El ruido de unas pisadas en la tierra, lo sacaron de su inercia y lo metieron en una encrucijada. Una persona misteriosa se iba acercando por el Norte y en dirección a la choza. Con el corazón a punto de abandonarlo, Asbel dedujo que la única opción era moverse por medio del cuerpo y escabullirse por la mesa de al lado. Así que puso en marcha su plan, pero, por el apuro y los nervios, sus pies tocaron el huesudo tobillo de Don Esteban y terminó rodando hasta la mesa y ganándose un golpe que estremeció su cuerpo.

La puerta se abrió y la figura de una mujer de avanzada edad se reveló en el umbral. La mujer, de baja estatura y algo encorvada, sintió el fuerte hedor que contaminaba la habitación. Antes de que le diera un patatús, sacó un pañuelo para cubrir su nariz y así evitar que su avejentado cuerpo terminara acompañando al de Don Esteban por un inminente desmayo. Sin mover nada más que sus ojos, la señora se mantuvo inerte unos minutos, mientras que a Asbel le invadía la desesperación y el deseo inoportuno de orinar.
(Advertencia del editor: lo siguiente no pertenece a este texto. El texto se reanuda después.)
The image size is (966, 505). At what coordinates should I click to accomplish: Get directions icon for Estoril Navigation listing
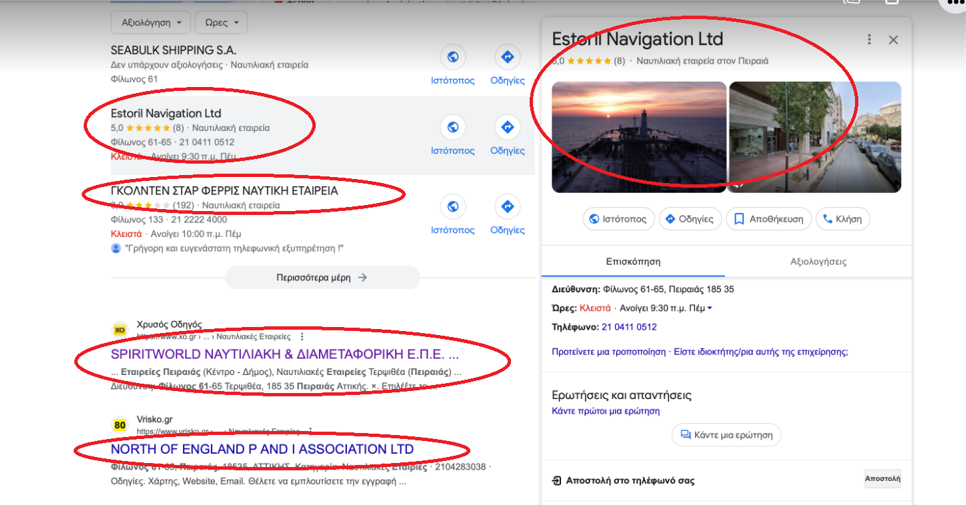(x=507, y=128)
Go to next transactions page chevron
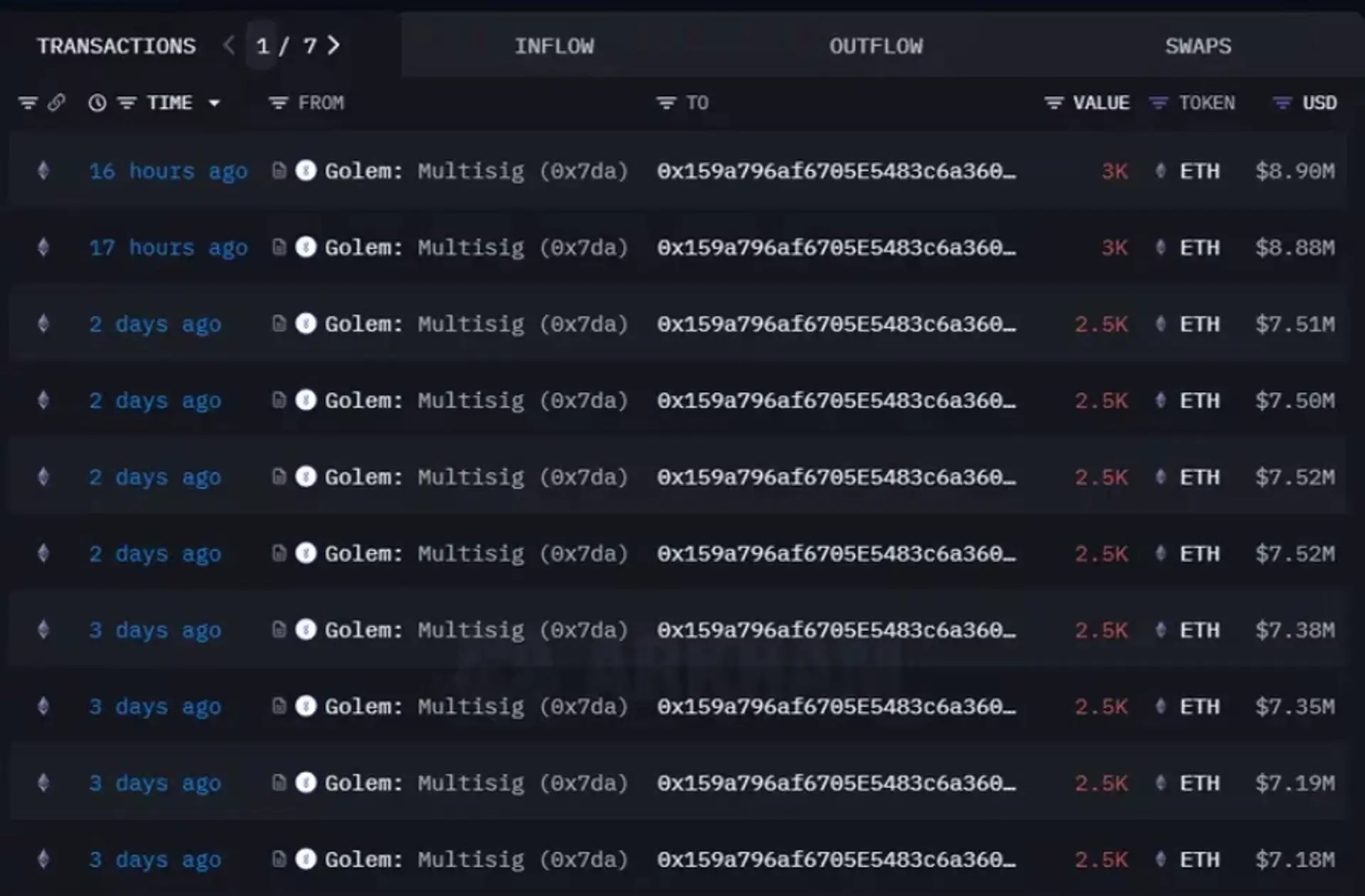The height and width of the screenshot is (896, 1365). [333, 45]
Al cabo de unos minutos, la mujer se santiguó, se dio la vuelta y abandonó el lugar a paso muy lento. 

Era la única oportunidad para Asbel de huir y evitar algo peor que el destino de Esteban o convertirse en un chivo expiatorio. Su movimiento torpe lo llevó, con inminente zozobra, hasta la puerta, pero, al asomarse, vio a la señora de espaldas y esta comenzó a llamar, a viva voz, a su familia.

—¡Oigan! ¡Vengan! —gritó la mujer usando el pañuelo para limpiarse la nariz nuevamente. 

—¡Mami! —gritó un hombre con gorra que corría sin ningún freno. 

La mujer, de espaldas hacia la puerta, se restregaba los ojos para no entregarse al llanto. Su pena se aplacó al ver que su gente venía hacia ella. Al ver eso, Asbel se desplazó trastabillando hacia la primera ventana que vio y se abalanzó con torpeza hacia ella. Temblando como nunca, la abrió y, segundos antes de que la puerta principal se abriera y todos entraran, lo atravesó dando una voltereta y cayendo hacia el abundante pastizal que lo esperaba para amortiguar el descalabro.